----- RECORDS SUPPLIED -----
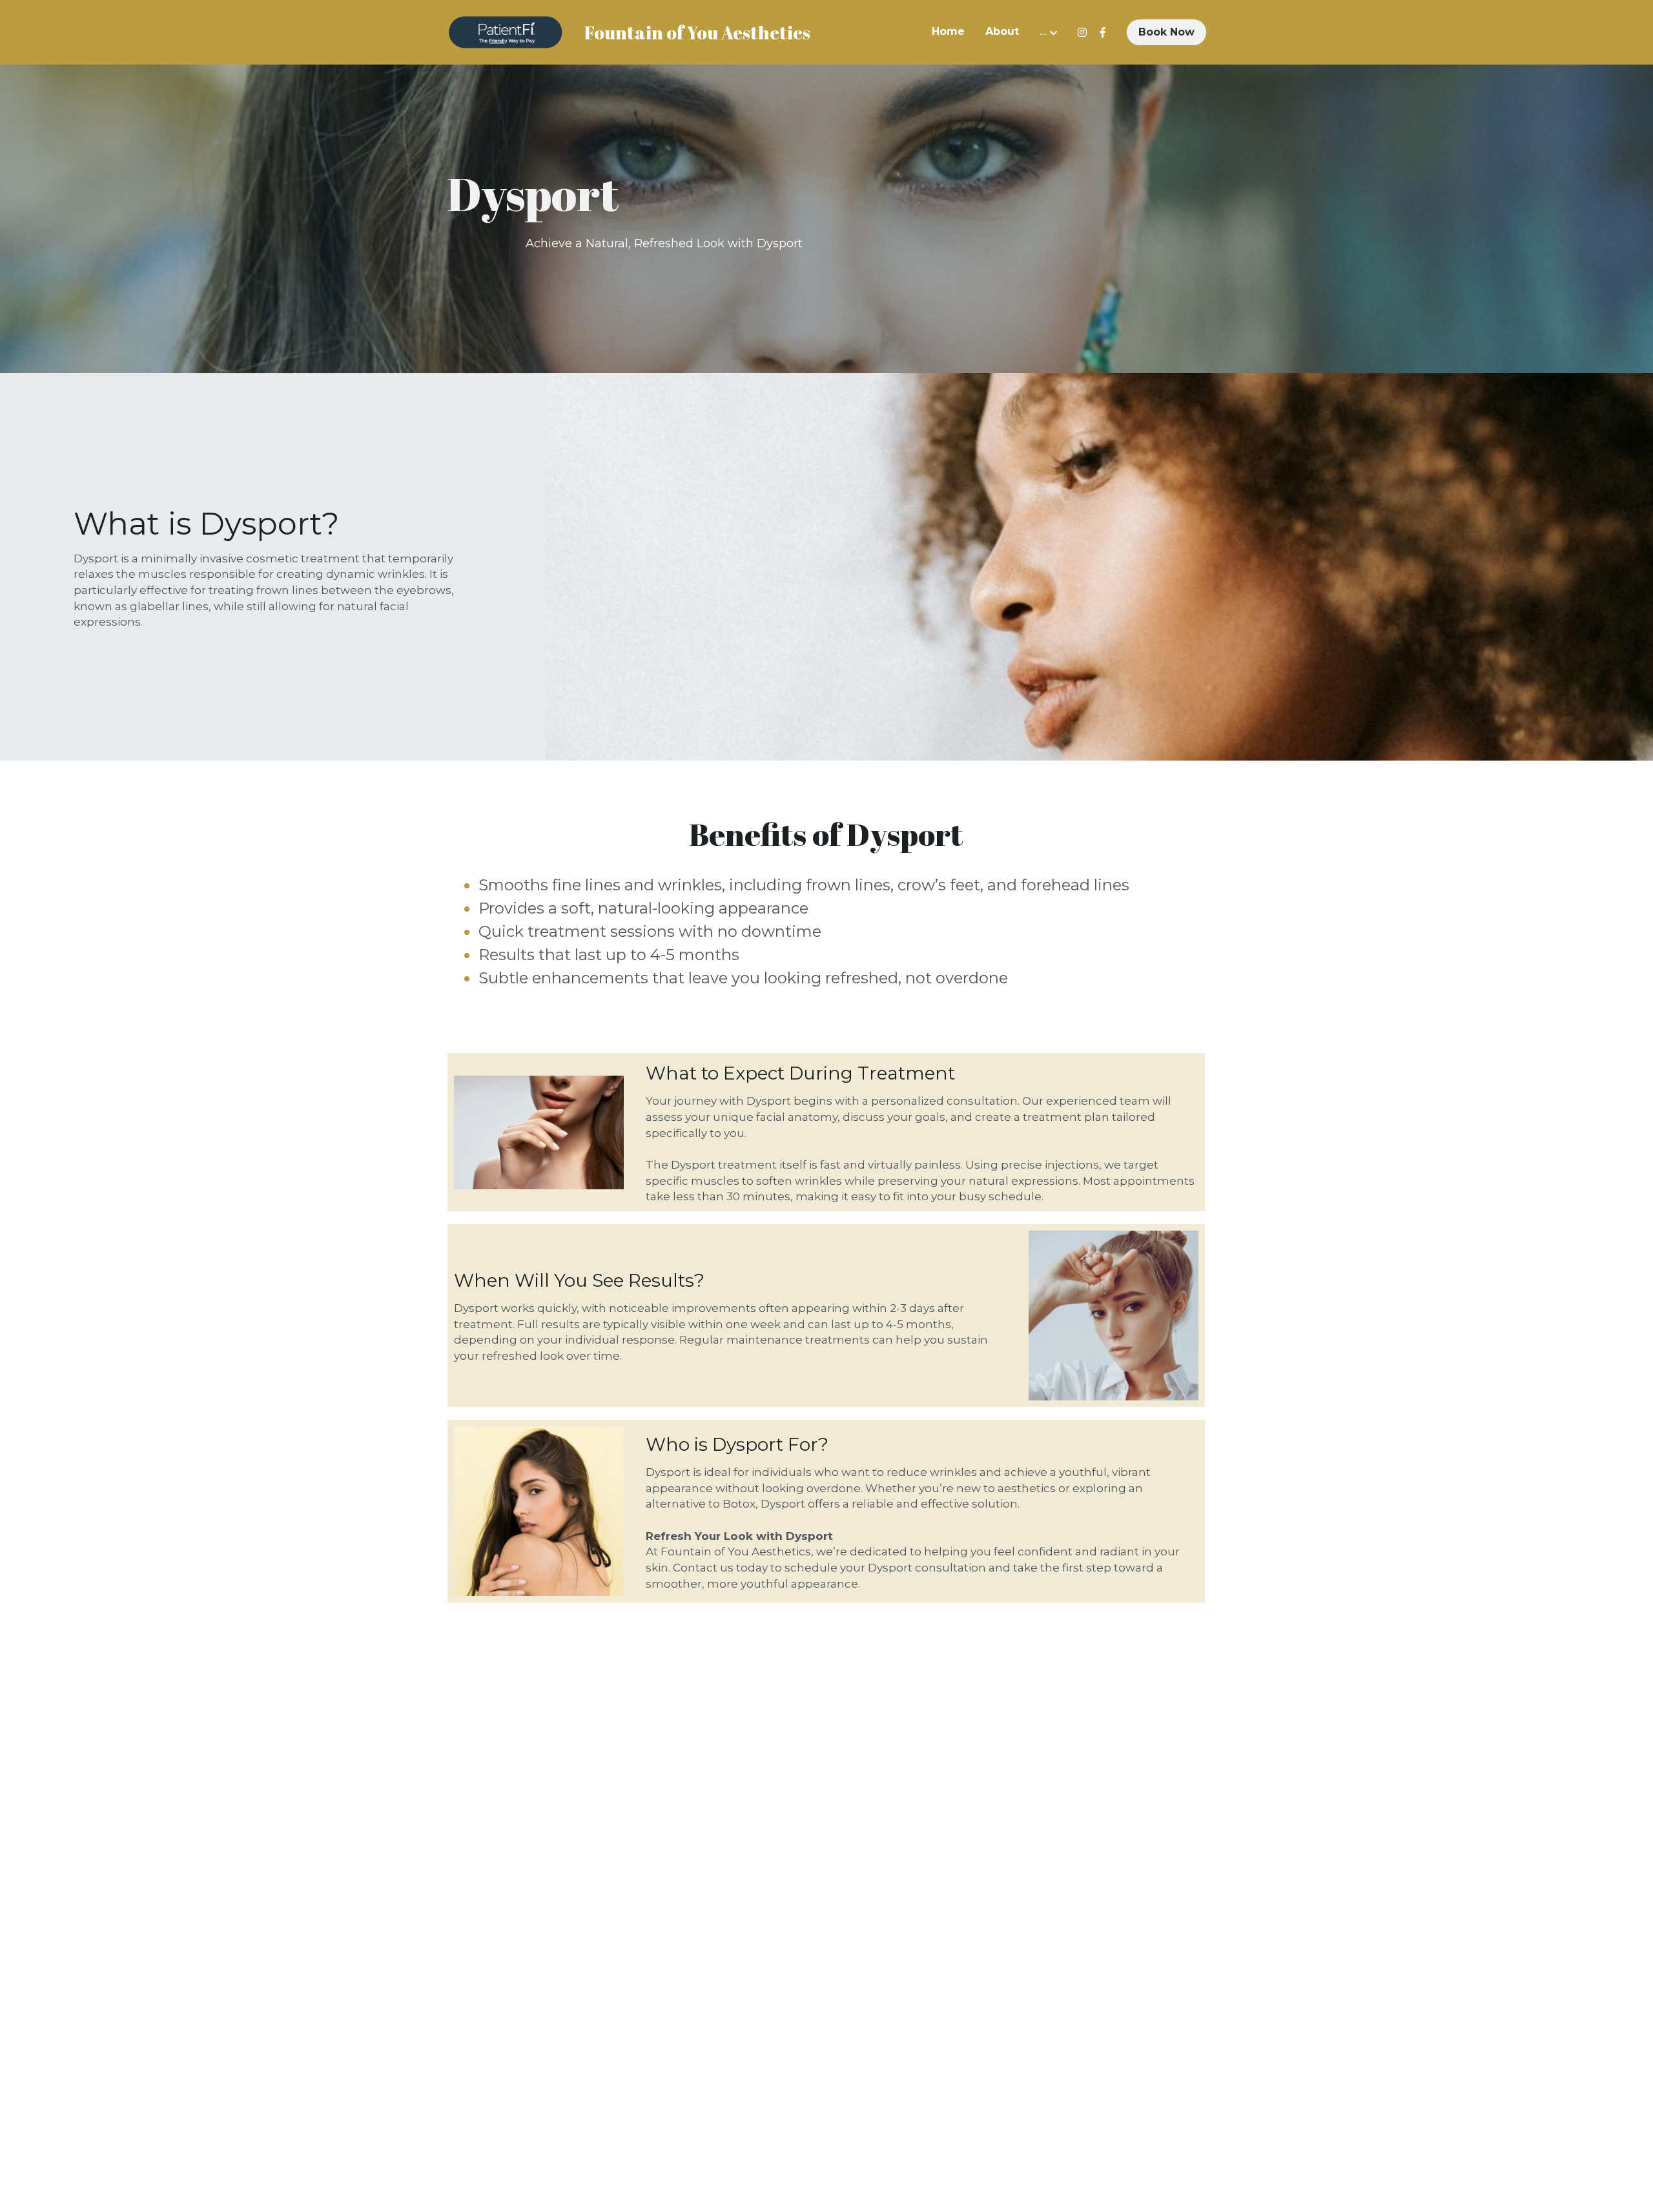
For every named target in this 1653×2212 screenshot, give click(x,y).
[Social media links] (1082, 32)
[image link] (505, 31)
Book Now (1166, 32)
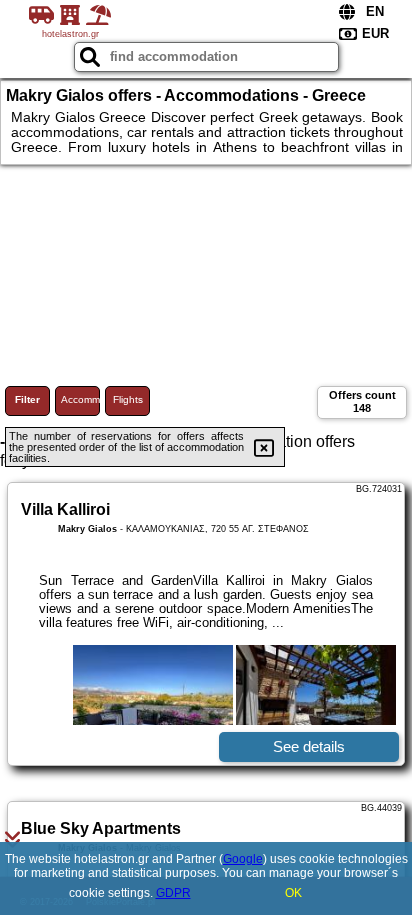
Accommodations (80, 399)
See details (309, 746)
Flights (128, 399)
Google (243, 859)
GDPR (173, 893)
-----
● **TASK**
Print the records again exactly, without the pictures.

● **ANSWER TO THIS EXERCISE**
For every named target in this 1653×2212 screenshot, give click(x,y).
[Social media links] (1082, 32)
[image link] (505, 31)
Book Now (1166, 32)
Accommodations (80, 399)
See details (309, 746)
Flights (128, 399)
Google (243, 859)
GDPR (173, 893)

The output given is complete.